MILegalize has 11 days left in their campaign to get marijuana legalization on the ballot. The deadline is June 1. They've collected close to 320,000 signatures, well over the 252,523 needed to get on the November ballot.
But SB 776, which passed the House on Wednesday, would limit the window for collecting signatures to 180 days before turning a petition in to the Secretary of State — likely invalidating many of the collected signatures.
"The state legislature, and perhaps the governor, are trying to throw chaos into the election system by enacting SB 776. We've got a potential legal battle on our hands. We may be going to court this week," says MILegalize Chairman Jeffery Hank. "We're going to be going to court over it, assuming the governor doesn't veto it, which we're calling for him to do."
There is a feeling that the legislation is specifically trying to sabotage MILegalize with the bill. "It's definitely targeted at us. It's definitely targeted at the anti-fracking campaign," Hank says. "It's also just in general an attempt to destroy our constitutional check and balance that we have so that Michigan government is accountable to the people. It's part of the trend.
"It's a real troubling action. It's irresponsible legislature that would interfere and meddle in the elections process. This is the kind of stuff you see in Russia or third-world countries. I'm serious. I'm not even joking. We've spent over $1 million, we have a deadline, we're operating under a set of rules. Elections should have clear rules, we should know what they are, and we should be able to follow them. To see the legislature try to change the rules and then to make these excuses on why they have to do it — I'm serious, if that happened in another country, we'd be crying foul. And it's happening right here."
Snyder has 14 days to veto the bill, and the MILegalize campaign has 11 days to collect signatures. The timing seems deliberate.
"The legislature timed this exactly to have this hanging over our heads for the remainder of the campaign, because our deadline is June 1. Right now, we're up in total flux," Hank says.
"We have no idea if the state's going to say if we have to operate under the old system or under the new system. And Gov. Snyder doesn't have to decide until our campaign ends. So they could just throw the whole thing into flux. It's almost out of Vladimir Putin's playbook."
Hank says Michigan's timeframe for ballot initiatives has been in place since 1963: "It's never been a problem. So why, all of a sudden, are they trying to shorten that time period? And if they're successful in that, it will effectively negate the citizen's ability to circulate petitions. It's only going to be a pay-to-play system where big money decides who can make the ballot."
The MILegalize representative says the group's goal is to collect as many signatures as possible. More information about the effort is available at MIlegalize.com.
The petition calls to legalize marijuana for adults over the age of 21, and would expand upon the Michigan Medical Marihuana Act, and allow for the farming of industrial hemp. The proposal would allow for dispensaries and marijuana businesses, and the revenue from a 10 percent excise tax on recreational marijuana would be distributed 40 percent to roads, 40 percent to schools, and 20 percent back to local governments.
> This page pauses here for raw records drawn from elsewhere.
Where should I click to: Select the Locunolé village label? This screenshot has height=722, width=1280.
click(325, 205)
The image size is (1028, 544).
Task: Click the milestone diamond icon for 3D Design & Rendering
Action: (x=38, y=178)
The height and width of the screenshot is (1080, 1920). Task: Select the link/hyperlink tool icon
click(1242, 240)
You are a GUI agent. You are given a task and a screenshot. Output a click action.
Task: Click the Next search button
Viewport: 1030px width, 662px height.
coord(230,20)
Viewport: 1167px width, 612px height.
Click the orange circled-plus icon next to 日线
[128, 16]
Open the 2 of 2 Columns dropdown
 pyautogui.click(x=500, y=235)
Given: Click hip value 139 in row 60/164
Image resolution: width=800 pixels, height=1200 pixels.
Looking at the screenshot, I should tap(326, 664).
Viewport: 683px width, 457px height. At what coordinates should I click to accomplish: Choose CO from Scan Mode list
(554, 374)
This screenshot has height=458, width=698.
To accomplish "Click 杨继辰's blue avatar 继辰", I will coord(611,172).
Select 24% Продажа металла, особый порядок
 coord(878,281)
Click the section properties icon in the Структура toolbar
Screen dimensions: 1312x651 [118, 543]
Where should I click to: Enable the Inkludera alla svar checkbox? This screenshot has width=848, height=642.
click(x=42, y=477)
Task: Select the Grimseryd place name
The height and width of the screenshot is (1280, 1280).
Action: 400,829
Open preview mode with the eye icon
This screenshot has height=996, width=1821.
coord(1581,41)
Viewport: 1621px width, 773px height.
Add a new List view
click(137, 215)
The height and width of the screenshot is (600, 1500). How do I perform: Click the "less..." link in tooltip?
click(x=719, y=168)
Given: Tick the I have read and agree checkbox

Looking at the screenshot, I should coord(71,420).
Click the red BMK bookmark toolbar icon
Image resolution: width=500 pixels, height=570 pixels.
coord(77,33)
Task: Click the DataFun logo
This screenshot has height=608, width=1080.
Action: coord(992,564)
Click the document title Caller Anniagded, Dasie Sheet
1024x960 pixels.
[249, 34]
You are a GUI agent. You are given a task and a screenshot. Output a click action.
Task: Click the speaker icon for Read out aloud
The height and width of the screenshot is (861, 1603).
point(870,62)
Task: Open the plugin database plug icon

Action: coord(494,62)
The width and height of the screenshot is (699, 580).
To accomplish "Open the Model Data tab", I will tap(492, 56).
"It's money from licensed marijuana businesses, so there's (incentive) for local government to police and regulate these businesses, and also to get the tax revenue from them," Hank says. Projections based on Colorado's model show that legalized marijuana could create between 25,000 and 50,000 jobs in Michigan, he adds.
"It's a pretty popular plan. People hear about it, they hear the money's going to roads and schools. Most people support us. Our opinion is, if we make the ballot, then we're going to win in November. But there's going to be all these attempts to try to keep us off the ballot."